Things Glen Found Interesting, Volume 119

On Fridays I share articles/resources about broad cultural, societal and theological issues. I welcome your suggestions, so if you read something fascinating please pass it my way.

A note to our new students: no, you don’t have to read the whole thing. What a lot of Chi Alphans do is skim the list and find one or two that seem interesting to them and open them in new tabs.

Be sure to read the explanation and disclaimers at the bottom.

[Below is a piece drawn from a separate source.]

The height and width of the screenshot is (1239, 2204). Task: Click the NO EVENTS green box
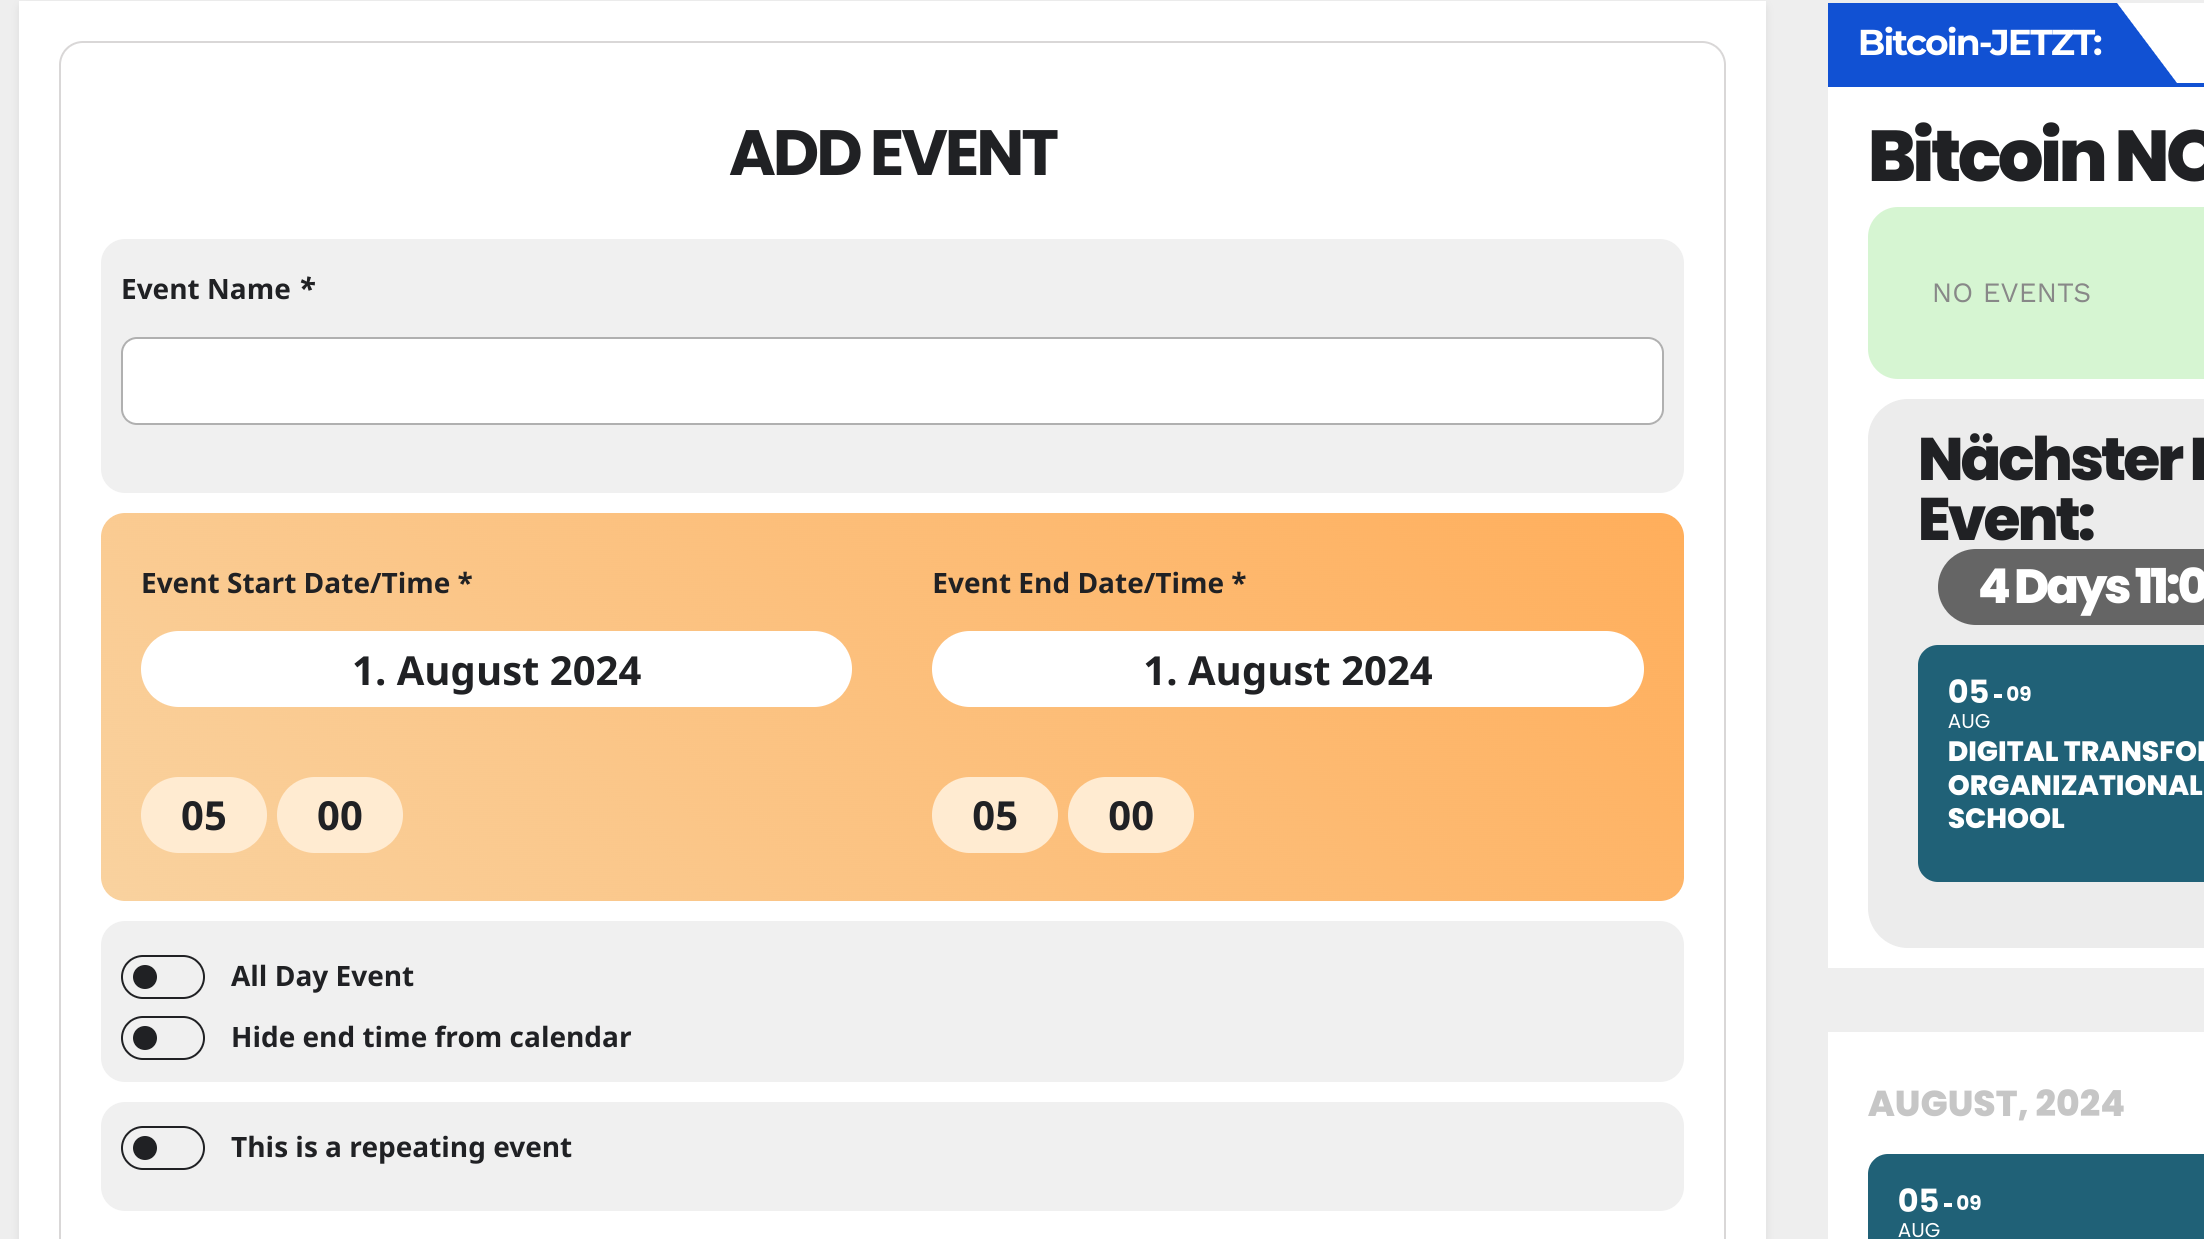click(2036, 293)
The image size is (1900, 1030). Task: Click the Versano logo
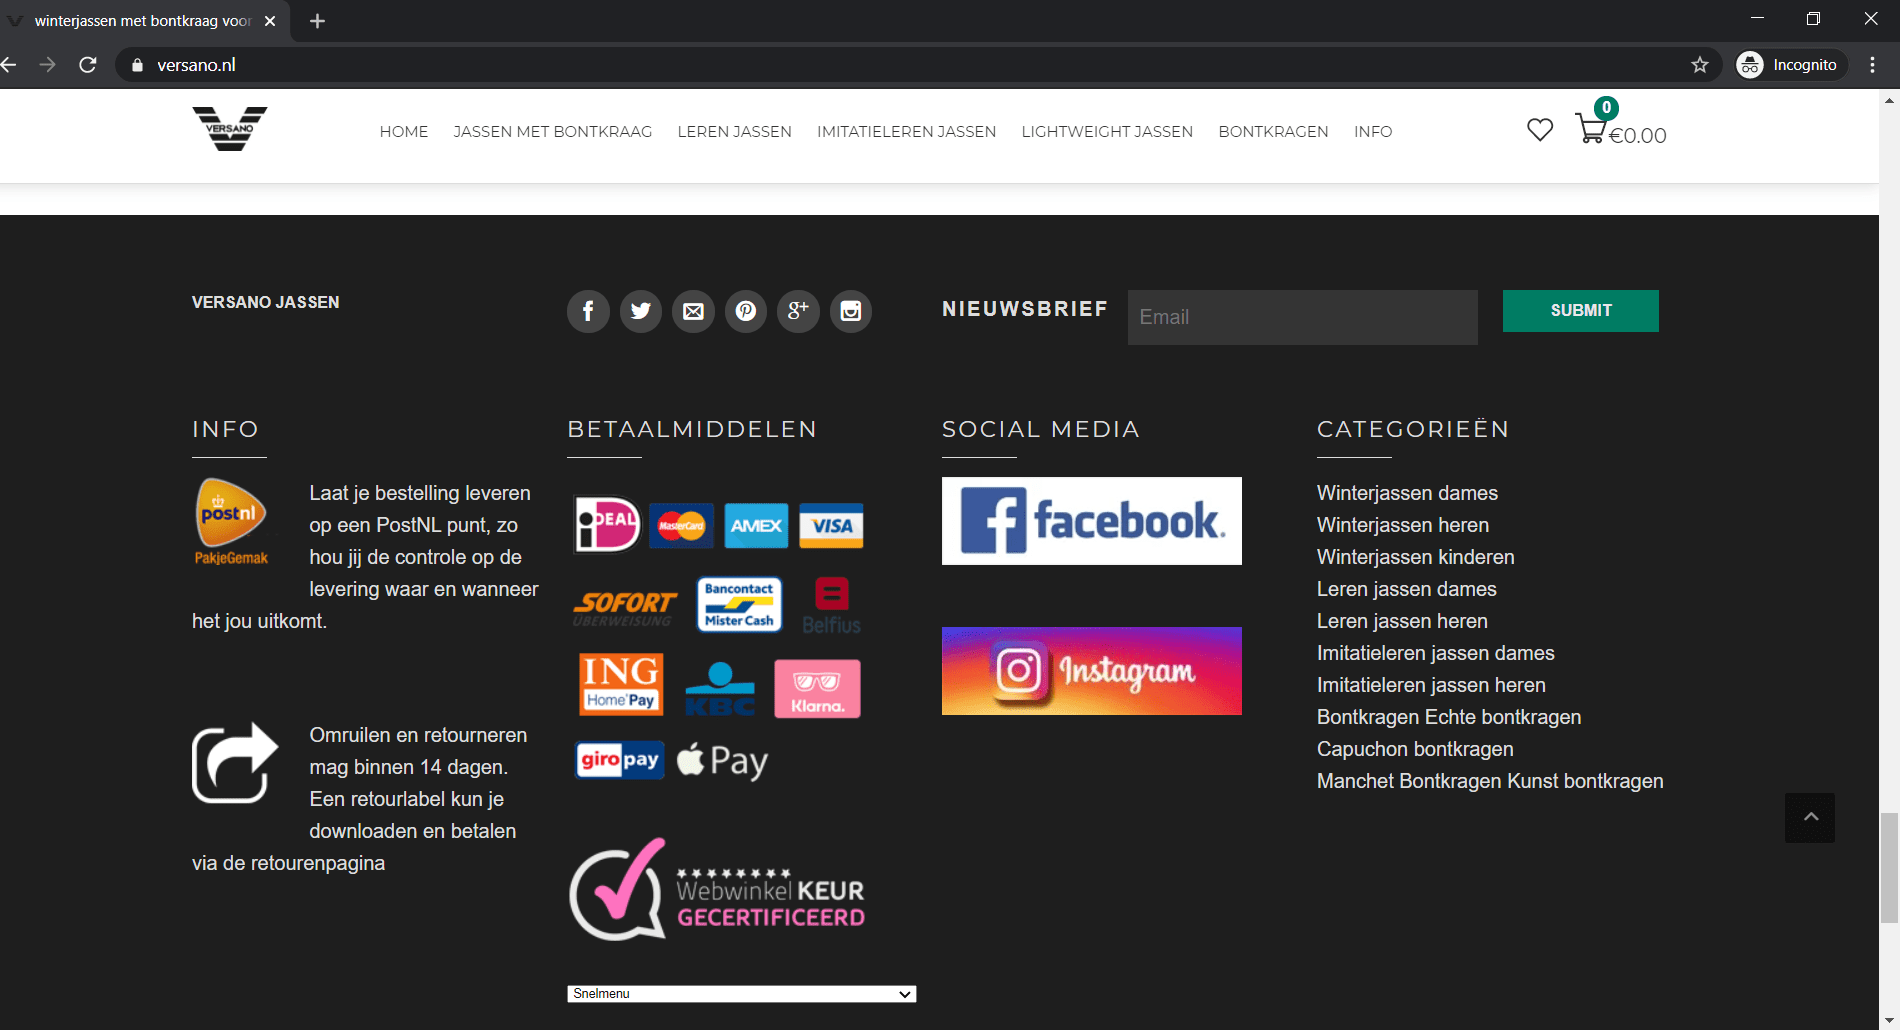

Things Glen Found Interesting

  1. Views among college students regarding the First Amendment: Results from a new survey (John Villasenor, Brookings Institution): “Students act as de facto arbiters of free expression on campus. The Supreme Court justices are not standing by at the entrances to public university lecture halls ready to step in if First Amendment rights are curtailed. If a significant percentage of students believe that views they find offensive should be silenced, those views will in fact be silenced.” The author is an  absurdly accomplished Stanford grad: he is a simultaneously a professor of electrical engineering and public policy while also serving as a visiting professor of law (all at at UCLA) as well as a senior fellow at the Brookings Institution.
  2. I Went To North Korea: What You’ve Heard vs What I Saw (Mark Hill, Cracked): “Seven carefully controlled days isn’t enough time to become an expert in any country, let alone one this complicated, and the best people to tell the story are Koreans themselves. But they’re not really available right now…” The article is interesting and mostly confirms my impressions of North Korea.
  3. Is Internet Porn Making Young Men Impotent? (EJ Dickson, Rolling Stone): “A number of factors have been speculated as being behind this trend, from eating processed foods to taking psychotropic drugs. Yet it’s porn that is most frequently cited as the likely culprit, prompting the creation of the term ‘porn-induced erectile dysfunction,’ which was coined by Dr. Abraham Morgentaler, an associate clinical professor of urology at Harvard Medical School.”
  4. Protestants: The Most ‘Catholic’ of Christians (Caleb Lindgren, Christianity Today): “The ‘Reforming Catholic Confession,’ released today, aims to demonstrate that—despite “denominationalism”—Protestants are remarkably unified.” See A Reforming Catholic Confession for the text of the statement.
  5. Big Data Surveillance: The Case of Policing (Sarah Brayne, American Sociological Review): “In some instances, it is simply easier for law enforcement to purchase privately collected data than to rely on in-house data because there are fewer constitutional protections, reporting requirements, and appellate checks on private sector surveillance and data collection.… Moreover, respondents explained, privately collected data is sometimes more up-to-date.” (hat tip: Big Data Surveillance by Alex Tabarrok at Marginal Revolution). The author is a sociologist at UT Austin.
  6. The Academic Reason Why There Are So Few Conservatives In Academia (George Yancey, Patheos): “…over the last several years, I have been doing empirical work in anti-Christian bias in society and academia. The way my work has been treated has changed dramatically although I became better, not worse, in doing research. Reviewers are clearly more hostile to my work on anti-Christian bias than my work in race and ethnicity, and some of their critiques are almost laughable. Those who want to state that we can trust science because it enables an open search for the truth have never tried to publish work that violates the political and moral sensibilities of academics.” The author is a professor of sociology at the University of North Texas.
  7. A Third of Vegetarians Eat Meat When They’re Drunk (Phoebe Hurst, Vice):  this research does not appear to be of the highest quality, but I found it intriguing nonetheless.

Things Glen Found Amusing

Things Glen Found Interesting A While Ago

Every week I’ll highlight an older link still worth your consideration. This week we have A History of the Second Amendment in Two Paintings (Ezra Klein, Wonkblog): this brief article from a few years ago is still one of the most insightful things I’ve read about firearms in America. The Yale professor interviewed, Dr. Amar, also wrote a lengthier article about this for Slate. (first shared in volume 54)

Why Do You Send This Email?

In the time of King David, the tribe of Issachar produced shrewd warriors “who understood the times and knew what Israel should do” (1 Chron 12:32). In a similar way, we need to become wise people whose faith interacts with the world. I pray this email gives you greater insight, so that you may continue the tradition of Issachar.


Chi Alpha is not a partisan organization. To paraphrase another minister: we are not about the donkey’s agenda and we are not about the elephant’s agenda — we are about the Lamb’s agenda. Having said that, I read widely (in part because I believe we should aspire to pass the ideological Turing test and in part because I do not believe I can fairly say “I agree” or “I disagree” until I can say “I understand”) and may at times share articles that have a strong partisan bias simply because I find the article stimulating. The upshot: you should not assume I agree with everything an author says in an article I mention, much less things the author has said in other articles (although if I strongly disagree with something in the article I’ll usually mention it).

Also, remember that I’m not reporting news — I’m giving you a selection of things I found interesting. There’s a lot happening in the world that’s not making an appearance here because I haven’t found stimulating articles written about it.